» **What you are asked to do**: Produce word for word the lines of the data below running from the one that has "Toggle the UEFI checkbox" to the one that has "Click the 'Extensive'", inclusive, and no others.

» **Listed records**:
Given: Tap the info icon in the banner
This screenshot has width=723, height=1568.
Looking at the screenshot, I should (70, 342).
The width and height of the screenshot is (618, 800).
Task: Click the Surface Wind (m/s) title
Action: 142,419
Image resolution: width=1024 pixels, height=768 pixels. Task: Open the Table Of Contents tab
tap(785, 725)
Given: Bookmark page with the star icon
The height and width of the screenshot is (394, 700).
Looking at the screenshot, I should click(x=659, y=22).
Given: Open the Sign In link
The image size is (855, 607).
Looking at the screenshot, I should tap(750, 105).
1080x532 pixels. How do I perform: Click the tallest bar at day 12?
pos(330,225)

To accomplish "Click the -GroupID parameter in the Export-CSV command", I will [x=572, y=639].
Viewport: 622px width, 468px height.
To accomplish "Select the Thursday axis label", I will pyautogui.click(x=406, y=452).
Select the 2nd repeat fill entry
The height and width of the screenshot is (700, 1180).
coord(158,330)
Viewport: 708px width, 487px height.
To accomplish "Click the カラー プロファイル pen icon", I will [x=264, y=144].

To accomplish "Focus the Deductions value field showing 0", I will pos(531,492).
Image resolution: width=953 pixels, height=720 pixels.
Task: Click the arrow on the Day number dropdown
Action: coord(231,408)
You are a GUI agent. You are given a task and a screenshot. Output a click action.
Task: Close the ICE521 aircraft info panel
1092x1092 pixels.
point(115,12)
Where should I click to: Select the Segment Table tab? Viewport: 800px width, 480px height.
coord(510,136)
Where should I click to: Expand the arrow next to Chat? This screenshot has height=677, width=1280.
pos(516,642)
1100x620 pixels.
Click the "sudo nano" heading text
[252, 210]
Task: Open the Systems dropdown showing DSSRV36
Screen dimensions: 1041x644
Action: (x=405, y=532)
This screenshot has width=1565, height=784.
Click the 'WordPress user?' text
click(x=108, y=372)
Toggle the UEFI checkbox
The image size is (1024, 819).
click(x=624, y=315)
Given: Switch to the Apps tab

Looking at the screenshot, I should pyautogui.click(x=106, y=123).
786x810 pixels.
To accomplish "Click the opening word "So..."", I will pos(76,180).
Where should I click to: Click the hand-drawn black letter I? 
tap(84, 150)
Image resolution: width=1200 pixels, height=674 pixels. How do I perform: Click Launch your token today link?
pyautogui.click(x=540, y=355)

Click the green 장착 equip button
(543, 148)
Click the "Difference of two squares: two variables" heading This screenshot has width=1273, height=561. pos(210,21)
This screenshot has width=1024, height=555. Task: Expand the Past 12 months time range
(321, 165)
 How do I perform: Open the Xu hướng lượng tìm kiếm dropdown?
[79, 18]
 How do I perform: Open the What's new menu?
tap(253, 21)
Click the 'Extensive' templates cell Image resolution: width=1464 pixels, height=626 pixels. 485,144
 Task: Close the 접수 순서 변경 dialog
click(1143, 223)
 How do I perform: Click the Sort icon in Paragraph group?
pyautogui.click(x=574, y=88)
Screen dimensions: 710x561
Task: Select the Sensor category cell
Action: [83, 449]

» **Task solution**:
Toggle the UEFI checkbox
The image size is (1024, 819).
click(x=624, y=315)
Given: Switch to the Apps tab

Looking at the screenshot, I should pyautogui.click(x=106, y=123).
786x810 pixels.
To accomplish "Click the opening word "So..."", I will pos(76,180).
Where should I click to: Click the hand-drawn black letter I? 
tap(84, 150)
Image resolution: width=1200 pixels, height=674 pixels. How do I perform: Click Launch your token today link?
pyautogui.click(x=540, y=355)

Click the green 장착 equip button
(543, 148)
Click the "Difference of two squares: two variables" heading This screenshot has width=1273, height=561. pos(210,21)
This screenshot has width=1024, height=555. Task: Expand the Past 12 months time range
(321, 165)
 How do I perform: Open the Xu hướng lượng tìm kiếm dropdown?
[79, 18]
 How do I perform: Open the What's new menu?
tap(253, 21)
Click the 'Extensive' templates cell Image resolution: width=1464 pixels, height=626 pixels. 485,144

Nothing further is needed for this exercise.